**Faebian Bastiman**

After a thorough cell outgas (Post-bake tasks: Cell outgas) you are ready to record the beam equivalent pressures (BEPs) of the group III cells. This is doubly useful as on the one hand it allows you to establish a working range for the cell and on the other it enables you to gather some quantitative data for growth rate estimation to within 2% (see below). Here we will focus on the Al, Ga and In cells. To collect your flux data first insert the monitoring ion gauge (MIG) into the beam path. Next ramp the cell to the starting temperature and allow it stabilize at that temperature. Typical temperatures for group III sources are given in the table of figure 1. It is good practice to first heat the cell to T_{outgas} for 30 minutes, then cool down to the T_{high} value for a further 15 minutes and gather data in a descending temperature sequence. That way the cell is outgassed before use and before each subsequent reading. In is also good practice to double check each reading after a period of 5 minutes to ensure the cell is stable at the temperature of interest.

Use the method outlined in Little known MBE facts: Flux determination to obtain each flux value by subtracting the background flux from the BEP flux. Collect data in steps of 25 °C waiting 15 mintues each time for the cell to stabilize at the new temperature. Once the data is gathered plot it in your favourite graphical analysis software (here I use Origin Lab) and you should have data similar to that shown in figure 2a. Note the discrepancy in data for the Ga1 and Ga2 cells. This is caused by the slight difference in capacity and slight difference in the angle the atomic flux makes to the MIG. Regardless of the absolute value, the envelope (shape) of the curve is the same.

The envelope of Figure 2a describes the Arrhenius data for each of the sources. Using the modified Arrhenius equation in figure 3 and defining an appropriate fitting equation inside the Origin fitting tool, the constants A, E and C can be calculated for these particular cells. Unfortunately small nuances in the fitting can lead to significantly different values for A, B and C in the modified Arrhenius. To make things simpler we can use the far right approximate (a basic Arrhenius), where A” is variable, E is the activation energy of the element, k is the Boltzmann constant (in eV = 8.6173E-5) and T is the absolute temperature (in K). Instead of plotting the basic Arrhenius, we can plot log(flux) vs 1000/T and create a nice linear plot for simple linear fitting: y = mx + c. The full formula and working is shown in Figure 3.

For example:

Assume we plot log(flux) vs 1000/T for the Al cell, where the flux is the BEP flux in mBar, the log is in base e (i.e. natural log) and T is in K. We get a value for the slope (m) = -34.11 and the intercept (c) of 8.92. The intercept is our value for log(A”) in Figure 3, but the slope needs converting into an activation energy. To do this we need to multiply it by 1000 (because we plotted 1000/T) and then multiply it by the Boltzmann constant, k. The value comes out at -2.94 eV. It is negative because we are using y = c – (-)mx for our fit in the second equation of Figure 3.

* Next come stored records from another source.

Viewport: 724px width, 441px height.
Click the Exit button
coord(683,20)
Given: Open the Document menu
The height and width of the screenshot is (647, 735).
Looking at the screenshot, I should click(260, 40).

The values for E should come out to be the activation energies from the literature, and, together with the log(A”) value, we can now predict the flux (in mBar) for a given cell temperature using the third equation in Figure 3. Some typical values for E and log(A”) are shown in the table of Figure 3.

Since the flux reading is directly proportional to the growth rate we have a direct means of setting the growth rate. To do that you will need to find out what your value for F is in the table of Figure 3 using the method outlines in Little known MBE facts: Growth rate and flux. Since the flux calculated by the value in Figure 3 comes out in mBar, F has units of atoms/nm^{2}/s/mBar. The values for F in this case are very large since 1 x 10^{-7} mBar is around 1 atom/nm^{2}/s. This is another good reason to work in nA for BEP since 1 nA is around 1 atom/nm^{2}/s and the numbers are therefore more convenient (see Note below). You can now change the BEP from the system dependent values of nA/mBar to the system independent values of atoms/nm^{2}/s.

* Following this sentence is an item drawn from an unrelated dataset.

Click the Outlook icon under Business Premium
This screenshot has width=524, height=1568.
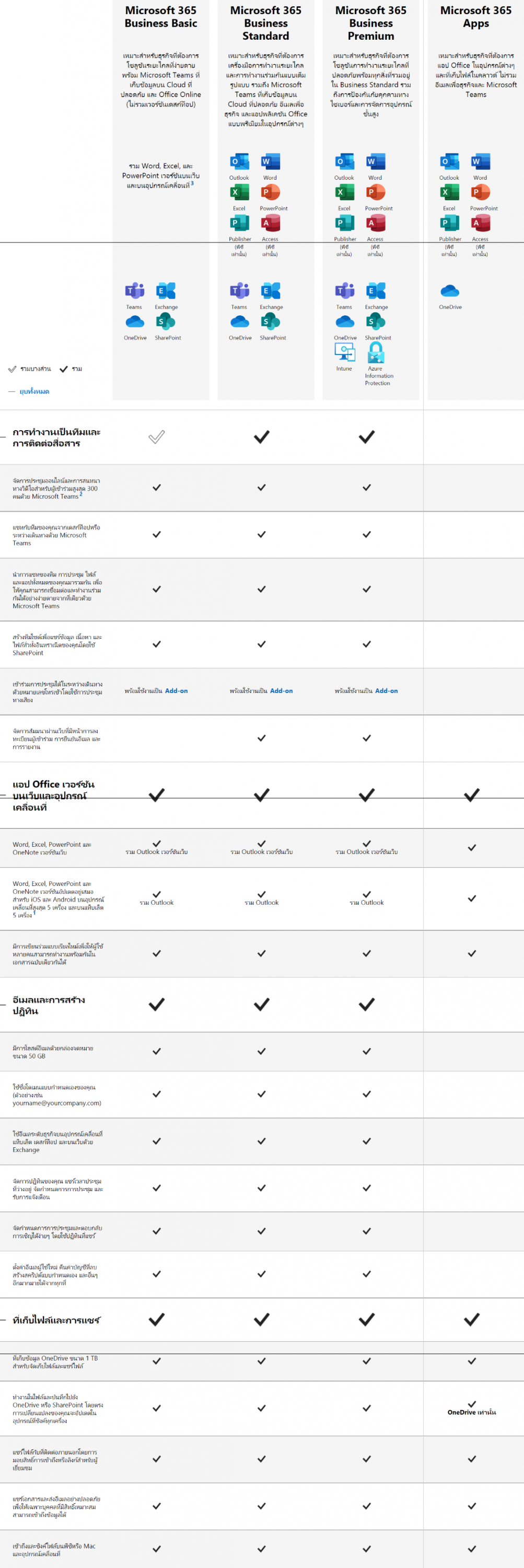tap(344, 162)
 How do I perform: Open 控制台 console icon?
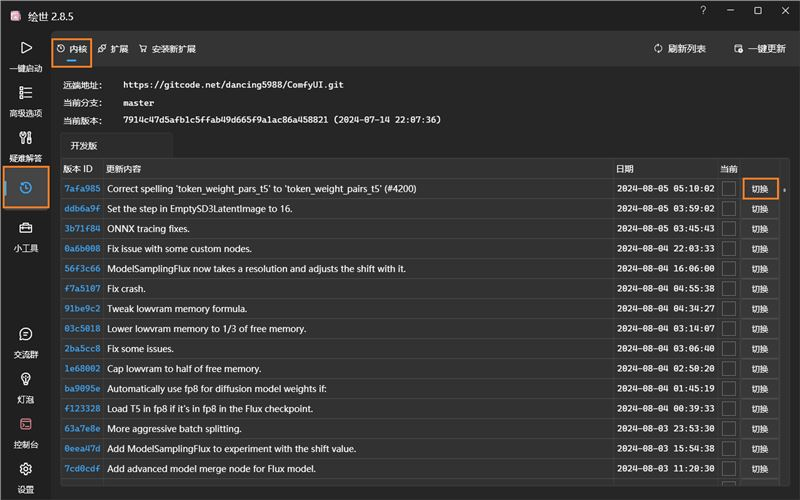click(x=25, y=424)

The cell ‘s flux is only stable for a short period of time owing to (i) consumption of material, (ii) material degassing and (iii) redistribution of the material inside the cell. Hence the flux data gathered will only be valid for a short period. It is good to refresh the flux data once a week. This can be done automatically with the appropriate software (see MBE Dreams: Software).

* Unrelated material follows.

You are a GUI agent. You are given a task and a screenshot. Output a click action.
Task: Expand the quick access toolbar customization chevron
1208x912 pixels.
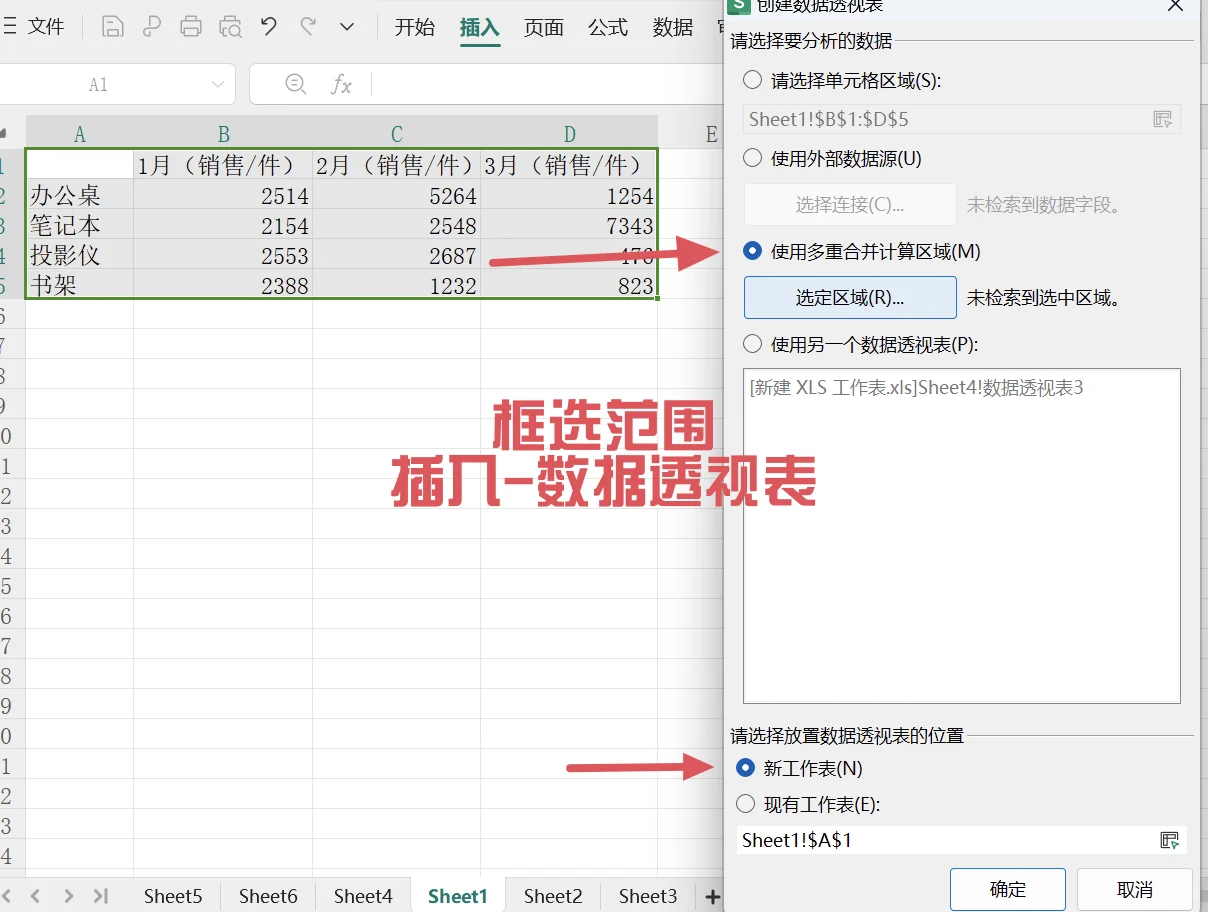pyautogui.click(x=346, y=26)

Note: The fluxes in this article were gathered on an EPIMAX PVCi, and hence are in units of mBar. The ion gauge had a tungsten filament and the controller was operated with an emission current of 1mA and 19% sensitivity. The new EPIMAX PVCx displays the collector current in the unit of nA in addition to pressure values. The units of nA and mBar follow a simple linear proportional correlation, the unit of choice is therefore simply user preference. The unit of nA is somewhat nicer to handle since the gathered fluxes will be in the 0.1 to 100 nA range and you can dispense with the obligatory 10^{-9} to 10^{-6} needed to express mBar.